Greg: The intro to the cut and sew line directly stemmed from Japan. We had done some sweaters and some little pieces here and there, but when we linked up with our Japanese distributor, part of the agreement was that we needed cut and sew. We needed more than hats and shirts. We needed a full collection, so the company that linked us with the distributor also linked us with production in China. We started producing a full range to offer, essentially for Japan, but the concept was different than a lot of other deals. Generally speaking, the kind of deal that most Japanese distributors would do is that they would produce the cut and sew collections in Japan, and then pay the brand a royalty. We had a different situation.

Mikhail: It used to be that you were basically licensing your brand out to the Japanese to create a cut and sew collection that they kind of controlled. You would import back in and it would be super expensive.

Greg: That was just sort of what was going on with the streetwear scene, at least with a lot of the brands that we were friends with.

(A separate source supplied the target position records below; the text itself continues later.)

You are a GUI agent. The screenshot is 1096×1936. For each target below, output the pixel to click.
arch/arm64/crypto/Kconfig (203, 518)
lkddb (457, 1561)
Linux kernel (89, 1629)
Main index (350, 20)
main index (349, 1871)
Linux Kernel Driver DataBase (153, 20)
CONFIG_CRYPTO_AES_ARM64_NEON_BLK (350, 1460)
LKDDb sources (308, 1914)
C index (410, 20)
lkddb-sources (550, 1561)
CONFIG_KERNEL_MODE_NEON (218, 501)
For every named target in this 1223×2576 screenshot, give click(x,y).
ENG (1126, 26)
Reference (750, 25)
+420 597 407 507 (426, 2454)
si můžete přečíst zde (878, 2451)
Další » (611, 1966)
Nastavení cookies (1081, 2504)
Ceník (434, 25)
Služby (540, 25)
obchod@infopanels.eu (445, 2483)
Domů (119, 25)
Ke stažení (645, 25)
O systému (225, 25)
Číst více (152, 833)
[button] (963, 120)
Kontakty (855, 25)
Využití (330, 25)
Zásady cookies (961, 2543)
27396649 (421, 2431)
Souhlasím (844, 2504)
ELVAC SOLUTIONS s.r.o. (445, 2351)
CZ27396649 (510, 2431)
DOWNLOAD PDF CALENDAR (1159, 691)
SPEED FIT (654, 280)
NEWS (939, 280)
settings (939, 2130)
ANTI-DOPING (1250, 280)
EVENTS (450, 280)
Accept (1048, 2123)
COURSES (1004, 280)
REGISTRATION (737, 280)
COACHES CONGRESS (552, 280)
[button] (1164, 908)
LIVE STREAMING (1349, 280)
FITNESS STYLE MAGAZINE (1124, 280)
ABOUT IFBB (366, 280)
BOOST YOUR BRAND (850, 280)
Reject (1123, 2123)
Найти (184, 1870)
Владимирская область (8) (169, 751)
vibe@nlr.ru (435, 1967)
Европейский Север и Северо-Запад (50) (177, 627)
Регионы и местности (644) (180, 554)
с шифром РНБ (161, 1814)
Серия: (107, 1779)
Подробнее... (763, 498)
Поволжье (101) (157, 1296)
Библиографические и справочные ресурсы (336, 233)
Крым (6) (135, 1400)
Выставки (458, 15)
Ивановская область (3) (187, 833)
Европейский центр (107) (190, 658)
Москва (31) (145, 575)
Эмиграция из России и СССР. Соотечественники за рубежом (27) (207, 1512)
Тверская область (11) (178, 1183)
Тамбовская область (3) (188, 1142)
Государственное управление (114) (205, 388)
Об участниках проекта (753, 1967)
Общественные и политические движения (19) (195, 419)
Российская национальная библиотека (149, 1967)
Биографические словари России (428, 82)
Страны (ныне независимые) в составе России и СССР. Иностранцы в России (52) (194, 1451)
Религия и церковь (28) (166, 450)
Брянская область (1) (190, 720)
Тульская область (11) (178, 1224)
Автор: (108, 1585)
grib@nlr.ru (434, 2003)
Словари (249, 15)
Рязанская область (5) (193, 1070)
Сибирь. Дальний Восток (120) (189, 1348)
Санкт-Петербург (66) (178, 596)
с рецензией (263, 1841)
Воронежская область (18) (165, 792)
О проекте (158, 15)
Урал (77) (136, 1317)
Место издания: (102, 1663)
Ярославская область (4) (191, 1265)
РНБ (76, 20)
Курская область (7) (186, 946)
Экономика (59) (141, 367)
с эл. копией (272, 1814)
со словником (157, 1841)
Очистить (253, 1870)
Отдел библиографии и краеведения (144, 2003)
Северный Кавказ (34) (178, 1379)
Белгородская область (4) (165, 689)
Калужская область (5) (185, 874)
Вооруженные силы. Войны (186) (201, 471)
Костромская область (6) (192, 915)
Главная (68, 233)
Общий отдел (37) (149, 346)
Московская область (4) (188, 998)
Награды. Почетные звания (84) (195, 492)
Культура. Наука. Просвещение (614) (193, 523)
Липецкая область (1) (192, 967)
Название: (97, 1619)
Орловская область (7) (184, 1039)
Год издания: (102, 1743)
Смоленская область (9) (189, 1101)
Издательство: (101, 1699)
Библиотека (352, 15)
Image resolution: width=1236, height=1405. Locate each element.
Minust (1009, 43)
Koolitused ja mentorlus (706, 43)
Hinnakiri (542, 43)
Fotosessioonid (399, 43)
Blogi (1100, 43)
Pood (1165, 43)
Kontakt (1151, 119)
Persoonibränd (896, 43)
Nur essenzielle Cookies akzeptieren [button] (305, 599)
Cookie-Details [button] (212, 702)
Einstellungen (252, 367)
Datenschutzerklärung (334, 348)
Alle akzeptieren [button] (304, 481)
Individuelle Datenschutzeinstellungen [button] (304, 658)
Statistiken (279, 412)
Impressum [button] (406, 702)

Mikhail: This deal was more like, “We’ll help you do it and sell it, but you guys are doing it.” It’s funny because when we look back it at now, it was kind of like being a kid in a candy store. They let us do whatever we wanted without guidance when we really needed somebody to tap us on the shoulder and say, “You really shouldn’t do that because there’s no way you’re going to be able to sell that.” [Laughs] It was a huge learning process.